**WORK TO BE COMPLETED**
Check every line of the entries that follow, and copy the ones containing "will".

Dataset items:
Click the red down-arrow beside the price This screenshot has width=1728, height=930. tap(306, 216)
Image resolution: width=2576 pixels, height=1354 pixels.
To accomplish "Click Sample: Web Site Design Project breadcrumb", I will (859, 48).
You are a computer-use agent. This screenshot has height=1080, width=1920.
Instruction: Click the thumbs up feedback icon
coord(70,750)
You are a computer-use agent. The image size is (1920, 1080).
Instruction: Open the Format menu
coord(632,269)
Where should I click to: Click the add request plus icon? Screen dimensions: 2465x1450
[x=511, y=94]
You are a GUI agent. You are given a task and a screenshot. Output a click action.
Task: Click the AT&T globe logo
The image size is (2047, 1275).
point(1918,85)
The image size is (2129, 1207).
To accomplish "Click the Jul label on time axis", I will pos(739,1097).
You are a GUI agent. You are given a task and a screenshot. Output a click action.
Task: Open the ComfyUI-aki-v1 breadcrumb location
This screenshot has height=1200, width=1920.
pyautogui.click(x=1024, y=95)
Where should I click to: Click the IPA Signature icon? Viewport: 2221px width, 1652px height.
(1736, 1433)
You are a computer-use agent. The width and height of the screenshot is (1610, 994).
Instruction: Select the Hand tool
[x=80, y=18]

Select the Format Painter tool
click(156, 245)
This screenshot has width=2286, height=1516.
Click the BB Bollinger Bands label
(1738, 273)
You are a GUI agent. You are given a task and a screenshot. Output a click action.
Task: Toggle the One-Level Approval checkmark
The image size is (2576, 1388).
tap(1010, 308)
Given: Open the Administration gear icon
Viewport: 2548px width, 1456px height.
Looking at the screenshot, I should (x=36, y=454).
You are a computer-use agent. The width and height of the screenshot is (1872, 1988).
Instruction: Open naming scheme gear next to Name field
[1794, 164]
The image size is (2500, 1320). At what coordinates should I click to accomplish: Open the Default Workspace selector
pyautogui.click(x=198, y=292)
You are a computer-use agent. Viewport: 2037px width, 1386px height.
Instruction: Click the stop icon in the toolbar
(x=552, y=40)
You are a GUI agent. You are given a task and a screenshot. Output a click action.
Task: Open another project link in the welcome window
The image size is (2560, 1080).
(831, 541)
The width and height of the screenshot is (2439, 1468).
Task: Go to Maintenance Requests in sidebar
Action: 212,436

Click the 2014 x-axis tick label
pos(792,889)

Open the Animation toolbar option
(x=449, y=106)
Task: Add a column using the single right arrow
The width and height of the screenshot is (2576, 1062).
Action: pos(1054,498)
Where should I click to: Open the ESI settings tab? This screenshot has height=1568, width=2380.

**ANSWER**
To accomplish "Click Sample: Web Site Design Project breadcrumb", I will (859, 48).
To accomplish "Click the Jul label on time axis", I will pos(739,1097).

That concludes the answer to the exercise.